**Exercise description**
From the first line down to the one containing "Screen dimensions: 362x422", reproduce the entries below exactly and leave out the pictures.

%%

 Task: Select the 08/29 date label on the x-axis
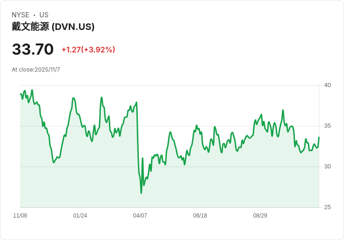click(x=260, y=216)
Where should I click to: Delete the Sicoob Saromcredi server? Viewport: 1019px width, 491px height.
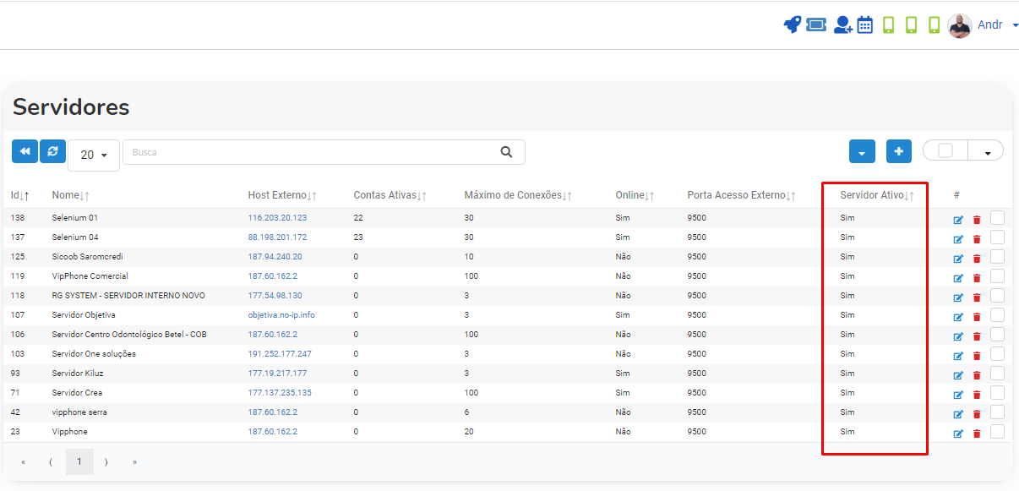click(977, 259)
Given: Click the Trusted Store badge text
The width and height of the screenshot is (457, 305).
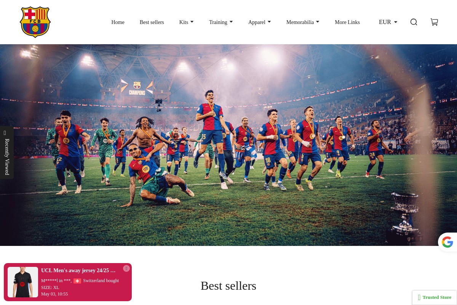Looking at the screenshot, I should (x=437, y=297).
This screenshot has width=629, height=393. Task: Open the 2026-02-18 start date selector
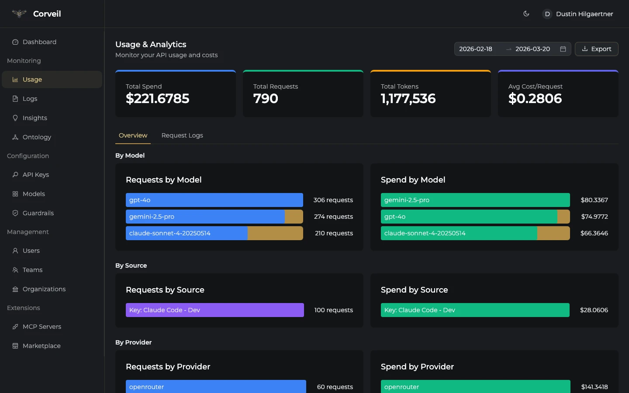tap(476, 49)
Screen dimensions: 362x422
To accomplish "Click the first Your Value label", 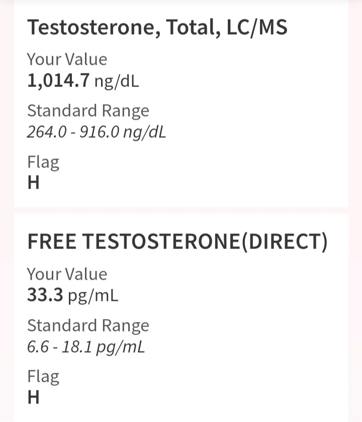I will (67, 59).
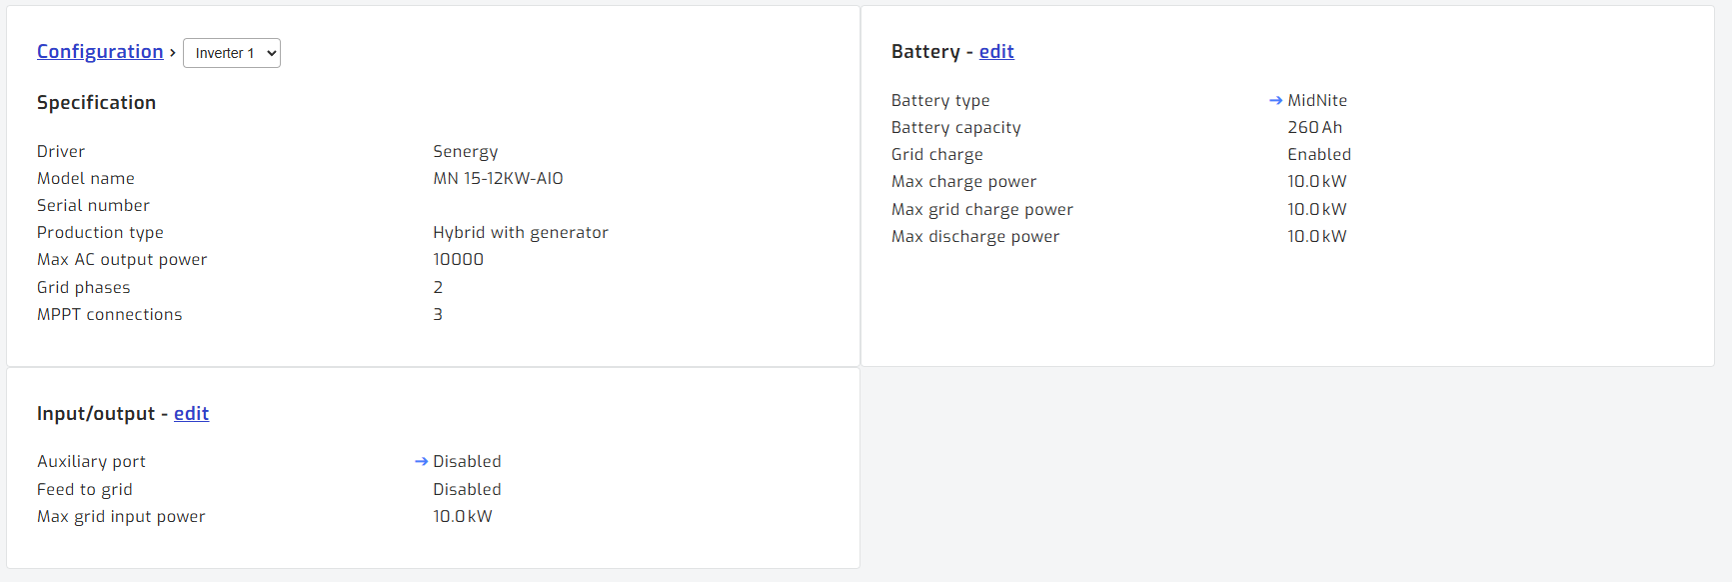This screenshot has height=582, width=1732.
Task: Click the Max grid input power value
Action: point(463,516)
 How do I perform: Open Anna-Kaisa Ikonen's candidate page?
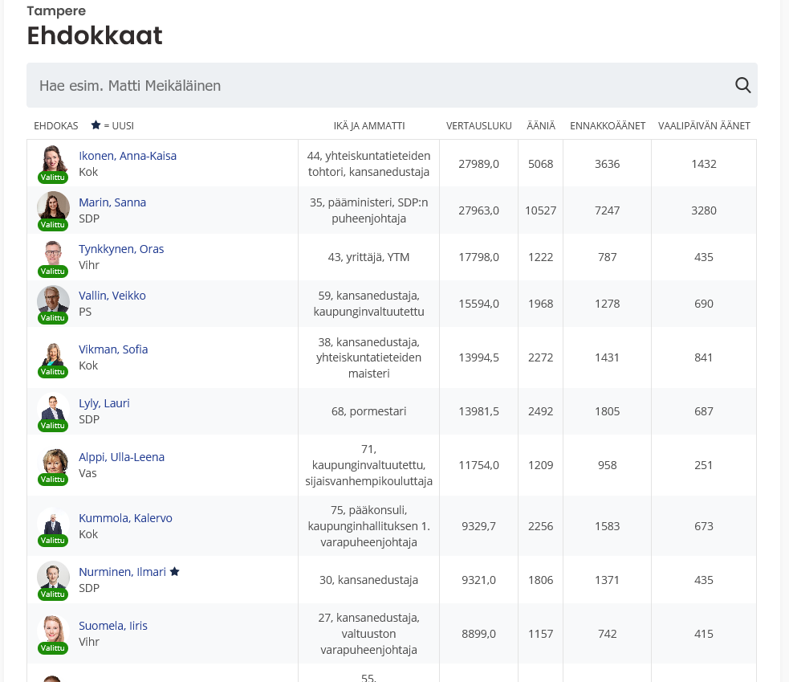click(x=127, y=156)
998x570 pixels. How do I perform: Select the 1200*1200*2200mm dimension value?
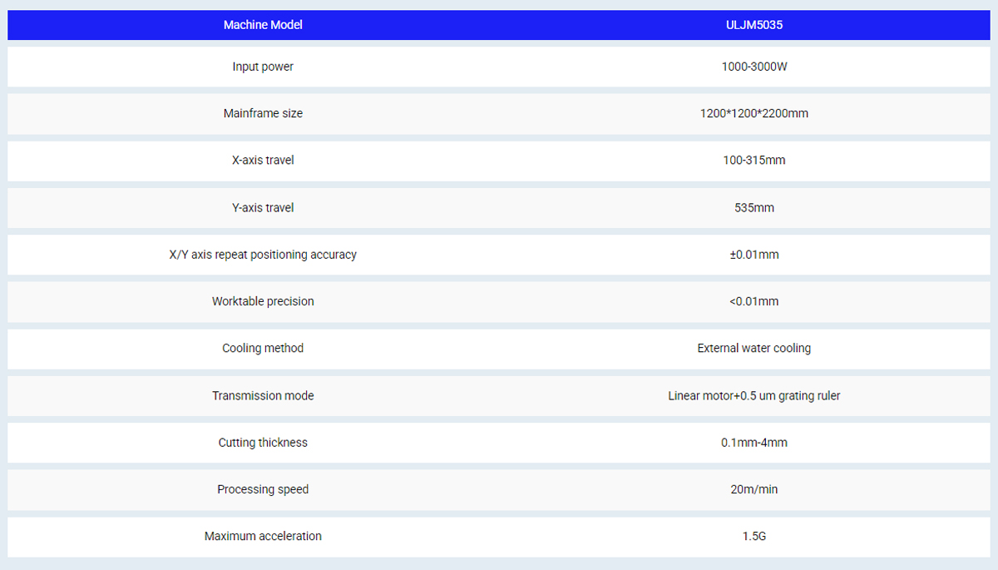click(x=753, y=113)
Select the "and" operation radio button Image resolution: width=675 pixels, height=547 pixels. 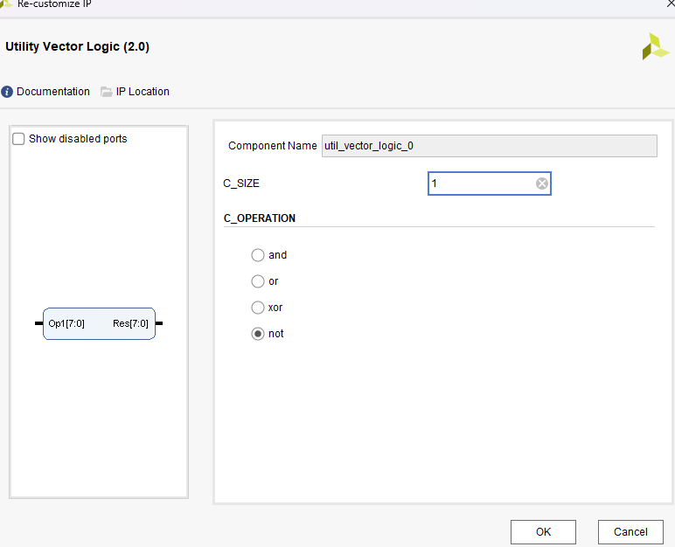pos(258,255)
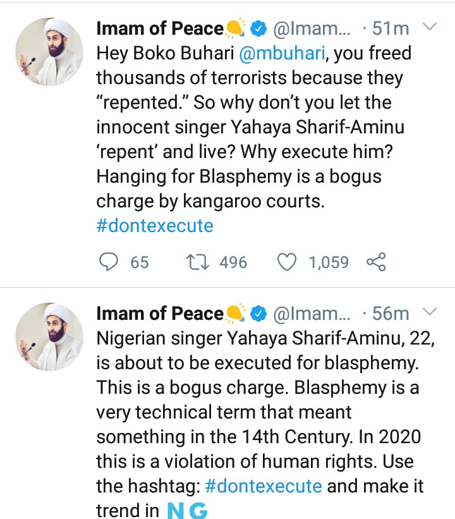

%%

**Solution to this exercise**
 Task: Select the 08/29 date label on the x-axis
click(x=260, y=216)
Where should I click to: Delete the Sicoob Saromcredi server? Viewport: 1019px width, 491px height.
click(977, 259)
Given: Click the Trusted Store badge text
The width and height of the screenshot is (457, 305).
Looking at the screenshot, I should (x=437, y=297).
This screenshot has width=629, height=393. Task: Open the 2026-02-18 start date selector
tap(476, 49)
Screen dimensions: 362x422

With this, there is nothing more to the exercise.